I realized that I cannot treat my data like a stratified sampling, as the same subject is measured with different sensors (so my strata would be overlapping).
This leaves the "consensus mean" but usually it is computed for data from different labs, that worked on different (even if similar) samples.

At this point I do not know exactly how to treat my data, and obtain a "global" estimation from all the measures. I also thought to directly calculate a single mean and variance from alla available data, ignoring the fact that I used different sensors, as they are all designed to measure the concentration of a specific molecule.

You are absolutely right about the questions that a particular approach would produce, but I do not really care about them, as I think the most important thing is to obtain a reasonable measure, hence understanding the importance of alla significant aspects (like the overlapping, that exclude considering data like from a stratified sampling). Then answers will be logical.

The aim is to publish a paper, but this technique is really new and no other works have been done previously.

If any other detail is needed I can provide it. About sensors, I already said that normality is of their measures is unknown; also homoskedasticity cannot be assumed (and this prevents me from just taking alla the raw measures and treat them all as a single dataset).

The purpose is to mediate the contribution of different approaches (sensors) that have in common the same purpose and use the same measuring unit. The idea is to squish the maximum information from each sensor, assuming that they all are good to measure the molecule without ignoring that they may be different (i.e. no normality, no same variance), and I do not know how much this is important.

Stephen Tashi

The aim is to publish a paper, but this technique is really new and no other works have been done previously.
The particular subject matter (measuring your moelcule) may be new, but there have probably been many other papers published where some other thing was measured by a variety of instruments. Don't neglect to scan for those in the journals that you are considering.

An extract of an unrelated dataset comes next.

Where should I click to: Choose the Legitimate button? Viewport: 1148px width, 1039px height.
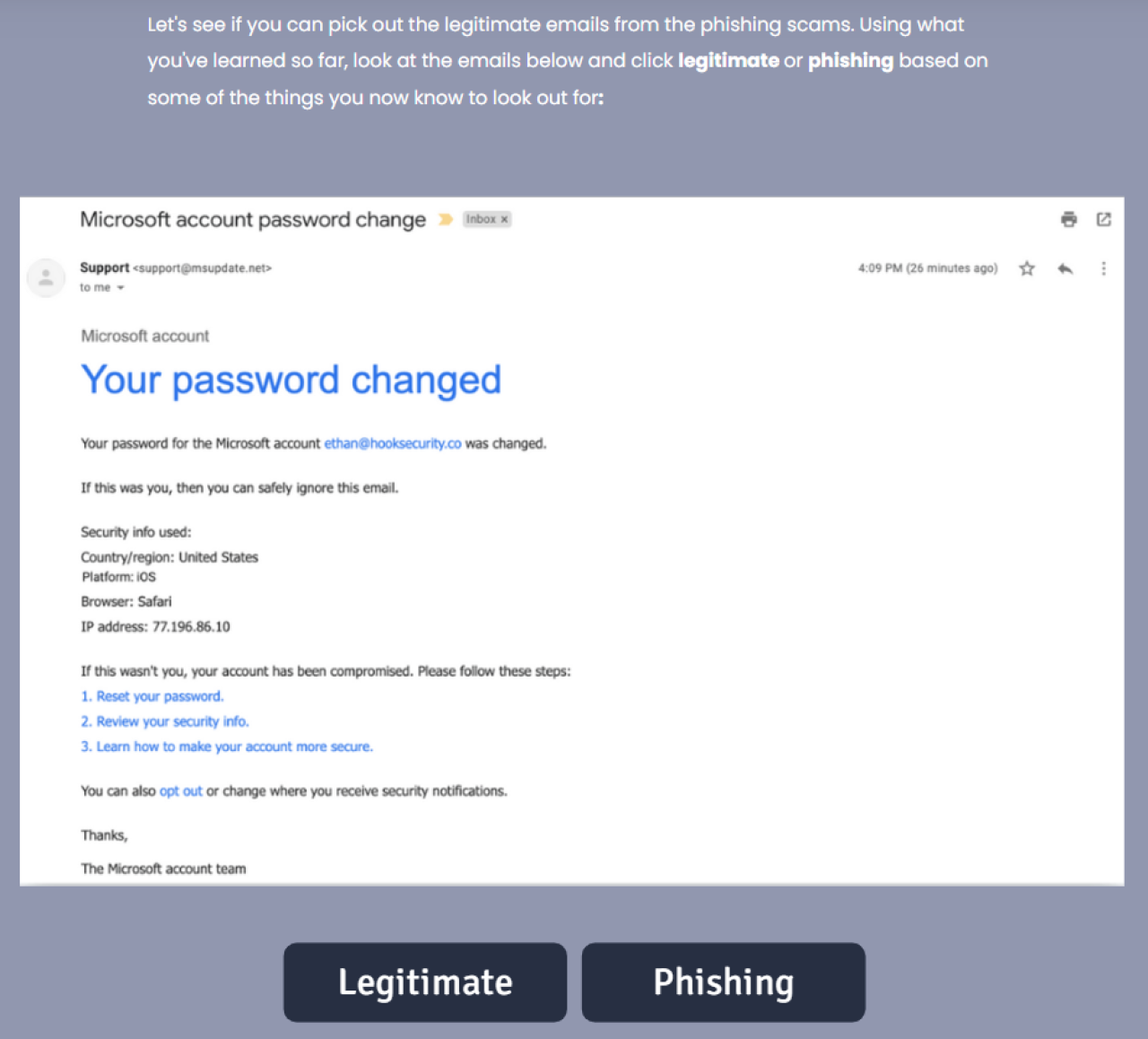pyautogui.click(x=425, y=982)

Do you anticipate that a large part of the content of the paper will be to expound your statistical method?

...
hence understanding the importance of alla significant aspects (like the overlapping, that exclude considering data like from a stratified sampling). Then answers will be logical.
Logic and mathematics can only proceed if they have sufficient information. It's unlikely that you have sufficient objective information. You must be willing to make some assumptions in order to get a mathematical answer.

My interests are in simulation and probabilistic modelling, so that will be my bias in advising your. In complex situations it is very useful to construct a simulation, even if you don't implement it as a computer program. The exercise of making a simulation helps you break the problem into manageable parts and leads to asking pertinent questions.

As an expert in this subject (whatever it is!) you probably know something about how the measuring instruments work. You may find that someone has published a simulation of how these instruments produce errors or you may be able to create such a simulation yourself. You might also find data about a different molecule of similar properties to yours where the true value is known and the values given by various sensors are listed. That would let you form some model of the errors.

A robust method of statistical estimation is the Maximum Likelihood method. If you assume a probability distribution of errors for each sensor (not a family of distributions, but a specific distribution, perhaps a different one for each individual sensor) and you assume the true mean is a specific value x_bar, then you can calculate the probability of the data you observed. A computer program can try various values for x_bar and determine which of them gives the data the highest probability.

The purpose is to mediate the contribution of different approaches (sensors) that have in common the same purpose and use the same measuring unit.
The term "sensor fusion" is often used when people pursue this goal. You might find relevant material by searching for it. I, myself, have never seen any work with that title that impressed me.